From Africa Recovery, Vol.13#4 (December 1999), Briefs page
A prize for women farmers
On behalf of all African women food farmers, Ms. Nagbila Aisseta, from the village of Zincko in Burkina Faso, accepted the 1999 Africa Prize for Leadership for the Sustainable End of Hunger, at a ceremony held in New York on 9 October. A few days later she returned home to begin a months-long relay, in which the prize statue will be passed, like a torch, from one group of women farmers to another, in Burkina Faso, Benin, Ghana, Senegal, Uganda, Malawi and Nigeria.

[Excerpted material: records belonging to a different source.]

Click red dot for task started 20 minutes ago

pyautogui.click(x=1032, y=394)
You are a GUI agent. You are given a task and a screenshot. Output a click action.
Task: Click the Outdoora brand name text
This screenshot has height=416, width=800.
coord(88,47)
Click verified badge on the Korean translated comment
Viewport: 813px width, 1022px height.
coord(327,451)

Presented annually by the Hunger Project, an international non-governmental organization headquartered in New York, the prize honours efforts toward improving food security in Africa. In 1999 for the first time, it was awarded symbolically to all African women food farmers, to highlight their fundamental role. Although women produce about 80 per cent of sub-Saharan Africa's food, notes a Hunger Project study, they own only about 1 per cent of the land, receive less than 7 per cent of farm extension services and obtain less than 10 per cent of the credit given to small-scale farmers.
"For women food farmers to get what they need," Ugandan Vice-President Speciosa Wandira Kazibwe told the awards ceremony, "policies must change and budgets must increase. We, as African leaders, must take responsibility for making these changes. As an African woman leader, you can count on me to make every effort to unleash this great river of women's creativity."